Review: History is All You Left Me – Adam Silvera

Rating: 🌟🌟🌟🌟🌟

IMG_1321Synopsis:

“You’re still alive in alternate universes, Theo, but I live in the real world where this morning you’re having an open casket funeral. I know you’re out there, listening. And you should know I’m really pissed because you swore you would never die and yet here we are. It hurts even more because this isn’t the first promise you’ve broken.”

OCD-afflicted seventeen-year-old, Griffin, has just lost his first love – his best friend, ex-boyfriend and the boy he believed to be his ultimate life partner – in a drowning accident. In a desperate attempt to hold onto every last piece of the past, a broken Griffin forges a friendship with Theo’s new college boyfriend, Jackson. And Griffin will stop at nothing to learn every detail of Theo’s new college life, and ultimate death. But as the grieving pair grows closer, readers will question Griffin’s own version of the truth – both in terms of what he’s willing to hide, and what true love ultimately means…

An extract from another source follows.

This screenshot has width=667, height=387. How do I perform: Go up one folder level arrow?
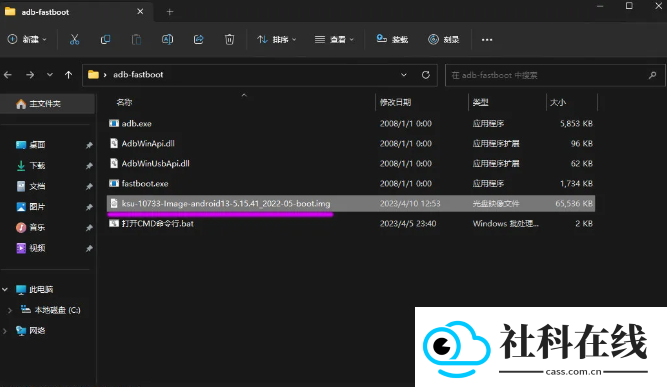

History is All You Left Me is Adam Silvera’s second novel, his first being More Happy Than Not. Unfortunately, the latter is yet to be published here in the U.K… can someone please change that because I’ve officially found an author who’s writing I adore, and NEED to read everything he’s ever written.

This was a beautifully written book about grief, love, loss and friendship; overcoming fears and facing your own demons; being honest and taking life for yourself. I cried, hard. But I also grinned from ear-to-ear, and there were times when I wanted to throw the book across the room our of frustration at some of the characters’ actions (IN A GOOD WAY)

The structure of the book switches between “Today” and “History”, and whilst the today sections begin extremely morbidly, the history provides an element of light heartedness that is very much needed to stop this book from becoming incredibly depressing. Trust me, you don’t want to be reading this in public like I did…

This book isn’t heavily plot driven, which normally for me would dampen my enjoyment of a book. I very much like a fast paced plot line. Not in this case. Totally focusing on the character arcs, there was a depth to the characters that just totally captivated me – they were all so real and flawed, and I spent my time reading wondering when they were telling the truth. Take note people, humans lie, but I find it incredibly rare to read a book where characters lie. It seems everyone is always insanely honest in books.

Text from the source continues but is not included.